Work instructions: Your answer should be every line below that includes the word "computer".

Segment Start: Data excerpts

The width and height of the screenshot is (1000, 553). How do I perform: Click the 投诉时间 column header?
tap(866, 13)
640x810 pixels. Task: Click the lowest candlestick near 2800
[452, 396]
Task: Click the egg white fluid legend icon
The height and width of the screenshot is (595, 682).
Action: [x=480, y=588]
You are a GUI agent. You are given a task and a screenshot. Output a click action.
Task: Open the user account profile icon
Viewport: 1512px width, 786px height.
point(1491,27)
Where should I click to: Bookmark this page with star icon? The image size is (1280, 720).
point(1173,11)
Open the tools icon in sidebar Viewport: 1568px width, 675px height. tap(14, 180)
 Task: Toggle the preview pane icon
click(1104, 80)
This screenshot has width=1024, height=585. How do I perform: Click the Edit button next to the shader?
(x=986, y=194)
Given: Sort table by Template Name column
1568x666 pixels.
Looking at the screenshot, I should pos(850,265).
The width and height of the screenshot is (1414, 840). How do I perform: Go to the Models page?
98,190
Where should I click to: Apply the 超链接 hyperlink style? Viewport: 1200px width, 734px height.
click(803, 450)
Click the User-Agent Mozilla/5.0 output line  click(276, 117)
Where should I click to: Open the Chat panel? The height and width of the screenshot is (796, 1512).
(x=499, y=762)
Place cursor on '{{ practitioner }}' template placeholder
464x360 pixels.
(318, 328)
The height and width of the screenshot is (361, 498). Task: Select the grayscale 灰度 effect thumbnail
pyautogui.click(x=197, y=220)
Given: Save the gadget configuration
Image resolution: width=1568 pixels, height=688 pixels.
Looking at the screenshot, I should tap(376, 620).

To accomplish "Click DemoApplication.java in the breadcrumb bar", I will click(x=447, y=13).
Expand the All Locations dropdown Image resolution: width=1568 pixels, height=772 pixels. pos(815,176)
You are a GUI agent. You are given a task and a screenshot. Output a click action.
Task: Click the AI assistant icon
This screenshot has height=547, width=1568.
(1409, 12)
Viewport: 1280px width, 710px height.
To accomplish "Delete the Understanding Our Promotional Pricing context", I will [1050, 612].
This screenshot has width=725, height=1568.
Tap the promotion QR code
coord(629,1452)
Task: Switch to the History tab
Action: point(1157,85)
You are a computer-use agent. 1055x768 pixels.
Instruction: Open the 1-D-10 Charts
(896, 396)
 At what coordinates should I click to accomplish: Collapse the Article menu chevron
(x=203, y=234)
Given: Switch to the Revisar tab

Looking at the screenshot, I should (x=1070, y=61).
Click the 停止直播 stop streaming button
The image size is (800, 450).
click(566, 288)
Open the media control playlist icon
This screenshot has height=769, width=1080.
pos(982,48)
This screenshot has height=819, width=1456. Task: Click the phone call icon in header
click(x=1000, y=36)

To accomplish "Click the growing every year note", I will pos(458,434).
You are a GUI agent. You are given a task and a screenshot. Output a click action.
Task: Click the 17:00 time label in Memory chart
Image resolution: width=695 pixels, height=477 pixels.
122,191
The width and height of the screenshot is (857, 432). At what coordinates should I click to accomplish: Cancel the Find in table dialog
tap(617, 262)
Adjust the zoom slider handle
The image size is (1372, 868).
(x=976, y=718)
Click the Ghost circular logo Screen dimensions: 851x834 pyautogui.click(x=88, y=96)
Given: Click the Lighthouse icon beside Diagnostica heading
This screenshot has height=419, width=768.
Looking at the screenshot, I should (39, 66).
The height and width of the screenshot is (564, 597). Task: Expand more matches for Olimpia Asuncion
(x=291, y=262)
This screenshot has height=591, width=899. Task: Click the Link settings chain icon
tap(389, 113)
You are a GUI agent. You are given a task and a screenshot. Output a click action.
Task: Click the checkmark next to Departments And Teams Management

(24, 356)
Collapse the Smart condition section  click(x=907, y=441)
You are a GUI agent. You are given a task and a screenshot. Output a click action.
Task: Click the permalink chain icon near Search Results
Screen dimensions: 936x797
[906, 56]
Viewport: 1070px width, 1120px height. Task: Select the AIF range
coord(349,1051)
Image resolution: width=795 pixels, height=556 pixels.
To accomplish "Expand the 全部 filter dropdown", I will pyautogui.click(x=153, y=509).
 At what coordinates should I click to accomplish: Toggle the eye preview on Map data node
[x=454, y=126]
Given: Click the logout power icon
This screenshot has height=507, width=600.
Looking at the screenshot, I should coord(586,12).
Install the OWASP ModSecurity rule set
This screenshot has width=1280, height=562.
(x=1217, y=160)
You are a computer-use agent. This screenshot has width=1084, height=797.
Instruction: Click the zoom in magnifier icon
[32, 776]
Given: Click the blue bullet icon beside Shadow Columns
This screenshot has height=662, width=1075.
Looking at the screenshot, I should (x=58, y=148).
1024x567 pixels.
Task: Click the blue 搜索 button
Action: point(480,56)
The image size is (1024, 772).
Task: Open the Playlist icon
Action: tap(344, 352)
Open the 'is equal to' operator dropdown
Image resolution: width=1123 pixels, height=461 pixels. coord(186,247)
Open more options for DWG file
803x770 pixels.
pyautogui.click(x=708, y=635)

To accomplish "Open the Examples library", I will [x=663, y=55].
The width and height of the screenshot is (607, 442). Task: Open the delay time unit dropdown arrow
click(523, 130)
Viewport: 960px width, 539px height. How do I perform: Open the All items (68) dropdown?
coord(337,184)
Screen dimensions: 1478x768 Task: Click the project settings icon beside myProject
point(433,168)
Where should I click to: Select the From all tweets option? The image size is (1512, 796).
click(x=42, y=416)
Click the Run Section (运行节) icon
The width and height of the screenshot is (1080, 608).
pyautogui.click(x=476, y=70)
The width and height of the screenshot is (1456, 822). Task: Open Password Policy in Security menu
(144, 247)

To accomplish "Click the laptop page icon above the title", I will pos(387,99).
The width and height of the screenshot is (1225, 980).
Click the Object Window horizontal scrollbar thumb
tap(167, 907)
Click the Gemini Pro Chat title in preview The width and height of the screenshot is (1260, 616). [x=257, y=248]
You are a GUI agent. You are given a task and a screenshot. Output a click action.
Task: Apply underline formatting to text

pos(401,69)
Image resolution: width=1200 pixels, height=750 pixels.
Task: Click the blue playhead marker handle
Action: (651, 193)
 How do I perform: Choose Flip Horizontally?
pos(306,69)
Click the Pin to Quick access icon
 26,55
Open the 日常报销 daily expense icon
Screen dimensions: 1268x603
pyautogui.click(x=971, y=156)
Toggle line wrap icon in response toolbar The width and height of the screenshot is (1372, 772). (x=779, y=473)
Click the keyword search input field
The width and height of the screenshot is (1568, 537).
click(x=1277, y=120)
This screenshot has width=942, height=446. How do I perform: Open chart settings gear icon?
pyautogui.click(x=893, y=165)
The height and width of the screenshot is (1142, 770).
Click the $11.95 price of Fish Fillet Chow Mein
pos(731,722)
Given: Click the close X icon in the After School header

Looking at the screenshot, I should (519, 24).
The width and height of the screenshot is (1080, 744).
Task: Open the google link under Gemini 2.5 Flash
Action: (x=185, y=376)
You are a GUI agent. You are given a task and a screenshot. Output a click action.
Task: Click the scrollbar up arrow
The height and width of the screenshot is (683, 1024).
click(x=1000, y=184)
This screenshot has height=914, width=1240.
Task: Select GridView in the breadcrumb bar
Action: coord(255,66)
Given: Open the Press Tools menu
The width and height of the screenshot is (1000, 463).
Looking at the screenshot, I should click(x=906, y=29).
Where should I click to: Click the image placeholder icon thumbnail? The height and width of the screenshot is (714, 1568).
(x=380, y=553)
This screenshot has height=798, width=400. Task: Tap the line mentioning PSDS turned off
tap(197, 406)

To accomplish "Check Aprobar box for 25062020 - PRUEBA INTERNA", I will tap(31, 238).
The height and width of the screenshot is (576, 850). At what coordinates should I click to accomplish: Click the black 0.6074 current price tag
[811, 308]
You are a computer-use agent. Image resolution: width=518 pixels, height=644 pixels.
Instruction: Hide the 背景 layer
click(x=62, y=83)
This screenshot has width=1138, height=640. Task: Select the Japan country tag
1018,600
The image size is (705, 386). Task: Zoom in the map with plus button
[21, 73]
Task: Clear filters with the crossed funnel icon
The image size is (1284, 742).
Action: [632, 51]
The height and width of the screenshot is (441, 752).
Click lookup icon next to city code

Segment End: Data excerpts

Response below:
You are a computer-use agent. 1055x768 pixels.
You are a computer-use agent. This screenshot has width=1084, height=797.
You are a computer-use agent. Image resolution: width=518 pixels, height=644 pixels.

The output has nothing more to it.